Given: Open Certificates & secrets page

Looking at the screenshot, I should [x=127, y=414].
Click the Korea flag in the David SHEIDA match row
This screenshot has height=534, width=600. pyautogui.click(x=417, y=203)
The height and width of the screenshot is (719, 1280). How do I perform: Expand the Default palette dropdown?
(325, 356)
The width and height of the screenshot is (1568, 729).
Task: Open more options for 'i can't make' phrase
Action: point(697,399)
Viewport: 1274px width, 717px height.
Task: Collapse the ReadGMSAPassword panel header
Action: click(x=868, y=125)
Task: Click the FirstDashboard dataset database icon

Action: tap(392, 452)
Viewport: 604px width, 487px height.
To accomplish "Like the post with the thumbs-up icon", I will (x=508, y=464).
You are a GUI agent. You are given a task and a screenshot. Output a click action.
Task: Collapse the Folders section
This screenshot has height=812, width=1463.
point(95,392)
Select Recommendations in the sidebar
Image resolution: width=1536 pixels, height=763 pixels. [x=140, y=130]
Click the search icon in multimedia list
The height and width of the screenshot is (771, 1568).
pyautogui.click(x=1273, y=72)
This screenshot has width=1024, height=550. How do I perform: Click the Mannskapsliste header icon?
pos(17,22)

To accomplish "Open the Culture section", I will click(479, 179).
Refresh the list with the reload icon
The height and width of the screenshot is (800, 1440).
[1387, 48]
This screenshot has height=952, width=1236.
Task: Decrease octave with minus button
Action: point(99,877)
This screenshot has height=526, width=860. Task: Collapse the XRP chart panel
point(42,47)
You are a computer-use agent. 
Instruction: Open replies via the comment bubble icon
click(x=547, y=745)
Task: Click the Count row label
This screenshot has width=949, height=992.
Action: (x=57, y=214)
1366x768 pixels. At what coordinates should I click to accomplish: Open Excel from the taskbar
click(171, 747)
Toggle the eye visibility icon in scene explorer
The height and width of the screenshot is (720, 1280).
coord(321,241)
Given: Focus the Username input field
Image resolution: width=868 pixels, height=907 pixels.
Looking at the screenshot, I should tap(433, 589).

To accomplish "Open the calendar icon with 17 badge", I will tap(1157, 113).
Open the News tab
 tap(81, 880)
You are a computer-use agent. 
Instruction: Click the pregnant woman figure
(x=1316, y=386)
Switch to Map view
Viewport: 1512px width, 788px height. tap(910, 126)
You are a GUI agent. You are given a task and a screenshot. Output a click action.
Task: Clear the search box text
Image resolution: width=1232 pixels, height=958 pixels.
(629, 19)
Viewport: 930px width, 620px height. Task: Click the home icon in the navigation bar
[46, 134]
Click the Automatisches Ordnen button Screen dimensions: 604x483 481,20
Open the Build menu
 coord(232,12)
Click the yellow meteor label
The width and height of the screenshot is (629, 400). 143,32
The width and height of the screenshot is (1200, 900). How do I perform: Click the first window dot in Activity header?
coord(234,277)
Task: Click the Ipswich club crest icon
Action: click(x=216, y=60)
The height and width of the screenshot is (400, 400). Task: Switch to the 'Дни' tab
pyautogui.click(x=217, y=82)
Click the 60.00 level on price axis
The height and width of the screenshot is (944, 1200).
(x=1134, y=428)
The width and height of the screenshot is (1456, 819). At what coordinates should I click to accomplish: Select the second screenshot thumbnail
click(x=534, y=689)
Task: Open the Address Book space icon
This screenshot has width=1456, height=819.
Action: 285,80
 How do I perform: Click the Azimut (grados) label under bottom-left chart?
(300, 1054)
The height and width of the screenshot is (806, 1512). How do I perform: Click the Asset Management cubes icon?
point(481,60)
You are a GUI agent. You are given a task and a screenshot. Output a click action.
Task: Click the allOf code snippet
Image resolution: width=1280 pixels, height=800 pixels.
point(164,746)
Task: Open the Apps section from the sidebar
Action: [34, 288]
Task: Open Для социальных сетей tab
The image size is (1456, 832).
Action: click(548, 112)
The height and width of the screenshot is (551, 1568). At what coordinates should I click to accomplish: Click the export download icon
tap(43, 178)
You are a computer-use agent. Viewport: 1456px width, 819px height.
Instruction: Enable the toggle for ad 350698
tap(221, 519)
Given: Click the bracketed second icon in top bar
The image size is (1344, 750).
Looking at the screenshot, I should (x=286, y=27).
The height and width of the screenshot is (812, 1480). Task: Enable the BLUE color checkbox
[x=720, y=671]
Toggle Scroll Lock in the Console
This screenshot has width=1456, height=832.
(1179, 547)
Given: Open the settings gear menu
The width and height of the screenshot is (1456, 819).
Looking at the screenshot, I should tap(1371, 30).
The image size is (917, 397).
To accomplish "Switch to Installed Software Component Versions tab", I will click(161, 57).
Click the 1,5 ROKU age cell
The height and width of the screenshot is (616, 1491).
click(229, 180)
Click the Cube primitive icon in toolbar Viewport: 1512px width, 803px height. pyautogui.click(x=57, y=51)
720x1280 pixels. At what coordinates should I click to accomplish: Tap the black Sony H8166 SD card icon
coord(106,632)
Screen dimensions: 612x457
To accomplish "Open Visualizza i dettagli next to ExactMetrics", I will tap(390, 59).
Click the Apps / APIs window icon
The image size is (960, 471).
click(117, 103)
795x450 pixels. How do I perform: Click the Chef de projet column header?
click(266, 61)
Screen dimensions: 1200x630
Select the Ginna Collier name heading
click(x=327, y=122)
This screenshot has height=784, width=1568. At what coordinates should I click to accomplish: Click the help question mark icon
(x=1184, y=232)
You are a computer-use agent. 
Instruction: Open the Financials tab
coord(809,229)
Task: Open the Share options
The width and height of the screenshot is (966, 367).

◆ ◆ ◆ ◆ ◆ ◆ ◆

◆ **Problem details**
In the lines above, switch "Folders section" to "Folders pane" and leave everything else unchanged.

◆ **Solved problem**
Given: Open Certificates & secrets page

Looking at the screenshot, I should [x=127, y=414].
Click the Korea flag in the David SHEIDA match row
This screenshot has height=534, width=600. pyautogui.click(x=417, y=203)
The height and width of the screenshot is (719, 1280). How do I perform: Expand the Default palette dropdown?
(325, 356)
The width and height of the screenshot is (1568, 729).
Task: Open more options for 'i can't make' phrase
Action: point(697,399)
Viewport: 1274px width, 717px height.
Task: Collapse the ReadGMSAPassword panel header
Action: click(x=868, y=125)
Task: Click the FirstDashboard dataset database icon

Action: tap(392, 452)
Viewport: 604px width, 487px height.
To accomplish "Like the post with the thumbs-up icon", I will (x=508, y=464).
You are a GUI agent. You are given a task and a screenshot. Output a click action.
Task: Collapse the Folders pane
This screenshot has height=812, width=1463.
point(95,392)
Select Recommendations in the sidebar
Image resolution: width=1536 pixels, height=763 pixels. [x=140, y=130]
Click the search icon in multimedia list
The height and width of the screenshot is (771, 1568).
pyautogui.click(x=1273, y=72)
This screenshot has width=1024, height=550. How do I perform: Click the Mannskapsliste header icon?
pos(17,22)

To accomplish "Open the Culture section", I will click(479, 179).
Refresh the list with the reload icon
The height and width of the screenshot is (800, 1440).
[1387, 48]
This screenshot has height=952, width=1236.
Task: Decrease octave with minus button
Action: point(99,877)
This screenshot has height=526, width=860. Task: Collapse the XRP chart panel
point(42,47)
You are a computer-use agent. 
Instruction: Open replies via the comment bubble icon
click(x=547, y=745)
Task: Click the Count row label
This screenshot has width=949, height=992.
Action: (x=57, y=214)
1366x768 pixels. At what coordinates should I click to accomplish: Open Excel from the taskbar
click(171, 747)
Toggle the eye visibility icon in scene explorer
The height and width of the screenshot is (720, 1280).
coord(321,241)
Given: Focus the Username input field
Image resolution: width=868 pixels, height=907 pixels.
Looking at the screenshot, I should tap(433, 589).

To accomplish "Open the calendar icon with 17 badge", I will tap(1157, 113).
Open the News tab
 tap(81, 880)
You are a computer-use agent. 
Instruction: Click the pregnant woman figure
(x=1316, y=386)
Switch to Map view
Viewport: 1512px width, 788px height. tap(910, 126)
You are a GUI agent. You are given a task and a screenshot. Output a click action.
Task: Clear the search box text
Image resolution: width=1232 pixels, height=958 pixels.
(629, 19)
Viewport: 930px width, 620px height. Task: Click the home icon in the navigation bar
[46, 134]
Click the Automatisches Ordnen button Screen dimensions: 604x483 481,20
Open the Build menu
 coord(232,12)
Click the yellow meteor label
The width and height of the screenshot is (629, 400). 143,32
The width and height of the screenshot is (1200, 900). How do I perform: Click the first window dot in Activity header?
coord(234,277)
Task: Click the Ipswich club crest icon
Action: click(x=216, y=60)
The height and width of the screenshot is (400, 400). Task: Switch to the 'Дни' tab
pyautogui.click(x=217, y=82)
Click the 60.00 level on price axis
The height and width of the screenshot is (944, 1200).
(x=1134, y=428)
The width and height of the screenshot is (1456, 819). At what coordinates should I click to accomplish: Select the second screenshot thumbnail
click(x=534, y=689)
Task: Open the Address Book space icon
This screenshot has width=1456, height=819.
Action: 285,80
 How do I perform: Click the Azimut (grados) label under bottom-left chart?
(300, 1054)
The height and width of the screenshot is (806, 1512). How do I perform: Click the Asset Management cubes icon?
point(481,60)
You are a GUI agent. You are given a task and a screenshot. Output a click action.
Task: Click the allOf code snippet
Image resolution: width=1280 pixels, height=800 pixels.
point(164,746)
Task: Open the Apps section from the sidebar
Action: [34, 288]
Task: Open Для социальных сетей tab
The image size is (1456, 832).
Action: click(548, 112)
The height and width of the screenshot is (551, 1568). At what coordinates should I click to accomplish: Click the export download icon
tap(43, 178)
You are a computer-use agent. Viewport: 1456px width, 819px height.
Instruction: Enable the toggle for ad 350698
tap(221, 519)
Given: Click the bracketed second icon in top bar
The image size is (1344, 750).
Looking at the screenshot, I should (x=286, y=27).
The height and width of the screenshot is (812, 1480). Task: Enable the BLUE color checkbox
[x=720, y=671]
Toggle Scroll Lock in the Console
This screenshot has width=1456, height=832.
(1179, 547)
Given: Open the settings gear menu
The width and height of the screenshot is (1456, 819).
Looking at the screenshot, I should tap(1371, 30).
The image size is (917, 397).
To accomplish "Switch to Installed Software Component Versions tab", I will click(161, 57).
Click the 1,5 ROKU age cell
The height and width of the screenshot is (616, 1491).
click(229, 180)
Click the Cube primitive icon in toolbar Viewport: 1512px width, 803px height. pyautogui.click(x=57, y=51)
720x1280 pixels. At what coordinates should I click to accomplish: Tap the black Sony H8166 SD card icon
coord(106,632)
Screen dimensions: 612x457
To accomplish "Open Visualizza i dettagli next to ExactMetrics", I will tap(390, 59).
Click the Apps / APIs window icon
The image size is (960, 471).
click(117, 103)
795x450 pixels. How do I perform: Click the Chef de projet column header?
click(266, 61)
Screen dimensions: 1200x630
Select the Ginna Collier name heading
click(x=327, y=122)
This screenshot has height=784, width=1568. At what coordinates should I click to accomplish: Click the help question mark icon
(x=1184, y=232)
You are a computer-use agent. 
Instruction: Open the Financials tab
coord(809,229)
Task: Open the Share options
The width and height of the screenshot is (966, 367).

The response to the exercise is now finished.